The same drill as what we had seen previously with regular languages. However, there exist many questions that were decidable for regular languages but are not for CFLs.

Are two CFLs the same?

Are two CFLs disjoint?

The above questions are decidable for regular languages, but there exists no algorithm in the case of context free languages.

Testing Emptiness

This is easy enough, we just eliminate all the variables which do not create a terminal string. If the start symbol is one such variable then the CFL is empty.

Testing Membership - CYK Algorithm

CYK algorithm runs in $\mathcal{O}(n^3)$ time, and uses dynamic programming, where $n=\vert w\vert$. We assume that the provided grammar is in CNF form. The working of the algorithm is given below.
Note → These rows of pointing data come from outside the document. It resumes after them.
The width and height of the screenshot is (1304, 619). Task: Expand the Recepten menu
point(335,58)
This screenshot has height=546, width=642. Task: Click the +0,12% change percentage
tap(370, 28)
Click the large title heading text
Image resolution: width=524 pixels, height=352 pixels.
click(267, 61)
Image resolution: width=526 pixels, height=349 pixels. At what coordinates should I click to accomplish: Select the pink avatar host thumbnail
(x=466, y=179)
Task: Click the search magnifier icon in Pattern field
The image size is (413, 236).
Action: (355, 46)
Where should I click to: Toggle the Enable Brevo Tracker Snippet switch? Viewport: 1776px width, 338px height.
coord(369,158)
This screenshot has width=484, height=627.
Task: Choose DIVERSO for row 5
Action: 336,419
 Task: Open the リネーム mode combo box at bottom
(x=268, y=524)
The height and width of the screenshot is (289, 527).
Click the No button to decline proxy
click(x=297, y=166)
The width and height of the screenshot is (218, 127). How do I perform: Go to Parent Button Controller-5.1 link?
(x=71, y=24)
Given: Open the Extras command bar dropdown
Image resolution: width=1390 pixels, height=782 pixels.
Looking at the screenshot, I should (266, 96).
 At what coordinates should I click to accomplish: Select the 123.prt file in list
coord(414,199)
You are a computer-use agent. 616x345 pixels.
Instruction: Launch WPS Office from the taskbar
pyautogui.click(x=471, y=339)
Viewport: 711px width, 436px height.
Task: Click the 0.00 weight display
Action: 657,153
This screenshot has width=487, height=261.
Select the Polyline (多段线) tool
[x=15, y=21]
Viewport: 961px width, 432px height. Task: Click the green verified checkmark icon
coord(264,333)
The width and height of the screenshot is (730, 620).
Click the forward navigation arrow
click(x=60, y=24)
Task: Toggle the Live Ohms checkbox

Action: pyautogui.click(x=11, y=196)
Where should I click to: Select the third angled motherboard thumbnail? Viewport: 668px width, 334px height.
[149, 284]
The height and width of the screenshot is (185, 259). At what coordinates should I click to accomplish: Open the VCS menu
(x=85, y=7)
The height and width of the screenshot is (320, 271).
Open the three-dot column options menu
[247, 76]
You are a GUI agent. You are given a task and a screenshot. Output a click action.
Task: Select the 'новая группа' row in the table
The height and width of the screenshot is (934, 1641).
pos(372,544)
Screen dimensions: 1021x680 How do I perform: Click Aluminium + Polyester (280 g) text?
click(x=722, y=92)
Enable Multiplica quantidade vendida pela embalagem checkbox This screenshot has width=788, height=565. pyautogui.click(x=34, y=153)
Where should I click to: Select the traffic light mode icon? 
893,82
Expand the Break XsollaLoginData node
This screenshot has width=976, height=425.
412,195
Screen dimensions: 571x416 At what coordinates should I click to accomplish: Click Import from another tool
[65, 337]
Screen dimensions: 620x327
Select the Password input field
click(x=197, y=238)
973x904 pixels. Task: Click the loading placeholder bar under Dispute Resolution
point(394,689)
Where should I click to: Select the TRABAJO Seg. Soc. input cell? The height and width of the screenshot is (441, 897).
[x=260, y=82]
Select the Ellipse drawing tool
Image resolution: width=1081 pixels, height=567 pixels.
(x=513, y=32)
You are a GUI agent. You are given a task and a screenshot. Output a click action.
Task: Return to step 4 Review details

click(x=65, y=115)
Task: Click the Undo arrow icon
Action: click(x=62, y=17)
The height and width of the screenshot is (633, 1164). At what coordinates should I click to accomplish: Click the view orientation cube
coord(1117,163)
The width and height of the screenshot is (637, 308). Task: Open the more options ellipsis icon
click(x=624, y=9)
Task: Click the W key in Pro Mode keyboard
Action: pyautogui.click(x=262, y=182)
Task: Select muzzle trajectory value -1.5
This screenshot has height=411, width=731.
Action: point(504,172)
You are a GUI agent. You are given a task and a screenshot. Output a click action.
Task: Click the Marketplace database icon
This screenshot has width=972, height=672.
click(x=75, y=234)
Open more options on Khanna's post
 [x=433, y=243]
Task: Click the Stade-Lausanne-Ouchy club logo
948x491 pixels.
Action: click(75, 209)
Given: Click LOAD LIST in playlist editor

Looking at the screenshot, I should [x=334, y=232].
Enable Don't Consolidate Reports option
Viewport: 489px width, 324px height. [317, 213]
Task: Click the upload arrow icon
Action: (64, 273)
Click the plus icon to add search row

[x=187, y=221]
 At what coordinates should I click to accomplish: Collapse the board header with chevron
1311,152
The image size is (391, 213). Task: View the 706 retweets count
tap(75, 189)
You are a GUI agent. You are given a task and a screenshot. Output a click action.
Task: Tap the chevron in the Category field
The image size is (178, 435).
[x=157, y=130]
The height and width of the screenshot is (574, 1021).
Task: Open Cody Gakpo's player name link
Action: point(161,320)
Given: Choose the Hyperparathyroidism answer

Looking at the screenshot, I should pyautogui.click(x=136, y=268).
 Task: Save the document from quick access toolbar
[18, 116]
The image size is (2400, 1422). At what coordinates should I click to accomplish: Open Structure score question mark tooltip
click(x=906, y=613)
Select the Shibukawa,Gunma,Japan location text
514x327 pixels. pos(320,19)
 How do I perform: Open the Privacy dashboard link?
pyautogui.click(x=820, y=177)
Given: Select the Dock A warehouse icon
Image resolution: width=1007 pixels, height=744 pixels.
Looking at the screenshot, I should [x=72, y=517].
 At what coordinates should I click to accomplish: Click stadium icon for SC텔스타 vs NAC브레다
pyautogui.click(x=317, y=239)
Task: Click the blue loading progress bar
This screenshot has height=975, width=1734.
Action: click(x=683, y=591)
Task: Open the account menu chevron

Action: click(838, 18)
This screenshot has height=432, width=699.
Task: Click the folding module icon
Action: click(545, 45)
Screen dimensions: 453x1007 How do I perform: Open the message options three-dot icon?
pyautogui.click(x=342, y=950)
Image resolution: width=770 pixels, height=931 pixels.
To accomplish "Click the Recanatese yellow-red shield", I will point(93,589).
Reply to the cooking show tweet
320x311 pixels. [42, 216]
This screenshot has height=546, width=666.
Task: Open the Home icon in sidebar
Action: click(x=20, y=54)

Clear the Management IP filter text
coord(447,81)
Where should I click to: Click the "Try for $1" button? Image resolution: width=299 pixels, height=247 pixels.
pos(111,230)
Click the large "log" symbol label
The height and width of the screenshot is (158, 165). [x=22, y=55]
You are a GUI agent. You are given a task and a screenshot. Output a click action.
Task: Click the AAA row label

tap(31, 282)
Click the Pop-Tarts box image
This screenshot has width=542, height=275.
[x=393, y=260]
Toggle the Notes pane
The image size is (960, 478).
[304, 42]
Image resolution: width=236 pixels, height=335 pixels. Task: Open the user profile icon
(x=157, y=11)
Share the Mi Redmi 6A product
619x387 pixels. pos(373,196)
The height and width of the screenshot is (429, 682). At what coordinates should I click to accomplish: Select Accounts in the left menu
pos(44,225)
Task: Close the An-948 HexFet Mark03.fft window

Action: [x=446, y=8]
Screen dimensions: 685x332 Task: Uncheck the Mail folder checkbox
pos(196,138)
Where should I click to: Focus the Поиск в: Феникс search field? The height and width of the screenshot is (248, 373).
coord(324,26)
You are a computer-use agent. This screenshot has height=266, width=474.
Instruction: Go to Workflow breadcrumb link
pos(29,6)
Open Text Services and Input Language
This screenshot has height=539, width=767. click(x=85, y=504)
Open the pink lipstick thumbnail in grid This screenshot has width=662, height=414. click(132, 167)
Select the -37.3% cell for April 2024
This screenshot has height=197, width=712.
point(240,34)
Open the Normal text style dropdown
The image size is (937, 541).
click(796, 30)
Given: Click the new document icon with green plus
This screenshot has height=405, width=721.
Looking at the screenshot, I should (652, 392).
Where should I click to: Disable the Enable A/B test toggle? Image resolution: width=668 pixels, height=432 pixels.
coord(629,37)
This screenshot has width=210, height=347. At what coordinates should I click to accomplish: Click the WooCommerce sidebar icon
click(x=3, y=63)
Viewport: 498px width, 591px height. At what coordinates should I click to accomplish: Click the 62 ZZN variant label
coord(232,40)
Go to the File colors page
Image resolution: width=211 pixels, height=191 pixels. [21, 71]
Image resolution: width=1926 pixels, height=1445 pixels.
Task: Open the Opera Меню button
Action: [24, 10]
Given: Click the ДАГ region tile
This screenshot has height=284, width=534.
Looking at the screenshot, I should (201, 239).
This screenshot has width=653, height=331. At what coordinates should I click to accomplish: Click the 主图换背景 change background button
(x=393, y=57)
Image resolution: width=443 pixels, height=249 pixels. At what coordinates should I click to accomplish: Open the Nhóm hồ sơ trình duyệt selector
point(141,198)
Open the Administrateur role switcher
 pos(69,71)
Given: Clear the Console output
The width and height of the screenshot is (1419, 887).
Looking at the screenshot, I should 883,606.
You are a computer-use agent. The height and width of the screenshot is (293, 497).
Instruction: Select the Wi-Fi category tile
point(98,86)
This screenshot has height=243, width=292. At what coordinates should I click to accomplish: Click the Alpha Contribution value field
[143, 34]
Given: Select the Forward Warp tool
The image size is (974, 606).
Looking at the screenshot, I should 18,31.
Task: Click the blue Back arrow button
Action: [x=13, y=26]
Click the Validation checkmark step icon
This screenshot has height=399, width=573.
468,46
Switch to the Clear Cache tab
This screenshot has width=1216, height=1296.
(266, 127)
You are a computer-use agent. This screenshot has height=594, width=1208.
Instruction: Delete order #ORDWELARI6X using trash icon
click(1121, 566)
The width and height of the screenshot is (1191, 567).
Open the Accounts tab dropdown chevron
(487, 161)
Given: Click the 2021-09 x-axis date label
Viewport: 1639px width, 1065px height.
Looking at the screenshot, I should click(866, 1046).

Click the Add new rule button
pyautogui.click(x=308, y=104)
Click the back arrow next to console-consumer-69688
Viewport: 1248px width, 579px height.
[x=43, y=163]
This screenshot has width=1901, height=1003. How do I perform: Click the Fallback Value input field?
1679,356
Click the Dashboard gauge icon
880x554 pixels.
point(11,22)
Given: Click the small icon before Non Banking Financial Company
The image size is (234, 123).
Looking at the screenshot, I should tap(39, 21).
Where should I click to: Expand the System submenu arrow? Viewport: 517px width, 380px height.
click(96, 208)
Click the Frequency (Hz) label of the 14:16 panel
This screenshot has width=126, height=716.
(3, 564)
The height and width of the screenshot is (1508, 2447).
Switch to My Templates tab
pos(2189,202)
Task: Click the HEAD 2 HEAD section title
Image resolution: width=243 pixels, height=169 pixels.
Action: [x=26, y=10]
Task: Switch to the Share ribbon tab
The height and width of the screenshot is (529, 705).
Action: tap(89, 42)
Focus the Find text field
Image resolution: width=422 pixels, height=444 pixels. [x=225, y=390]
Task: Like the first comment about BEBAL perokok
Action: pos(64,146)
Construct a $n\times n$ triangular array, called $X$. $X_{ij} = {A\vert A\overset*\implies w_iw_{i+1}\ldots w_j }$ That is, it contains the set of all variables that derive this substring.
The basis would be filling up all $X_{ii}$ with the variables that can generate that letter.
Induction: $X_{ij}={A\vert \exists A\rightarrow BC, k\text{ where } i\leq k<j\text{ such that } B\text{ is in }X_{ik}\text{ and }C\text{ is in}X_{k+1,j}}$
After induction, check if $S\in X_{1n}$

Testing Infiniteness

This is quite similar to the idea for regular languages. If there exists a string in $L$ of length in between $n$ and $2n-1$, then the language is infinite; otherwise not.

Closure Properties of CFL

Note that CFLs are closed under union, concatenation and the Kleene closure. Moreover, they are closed under reversal, homomorphism and inverse homomorphisms.

However, CFLs are NOT closed under intersection, difference and complement!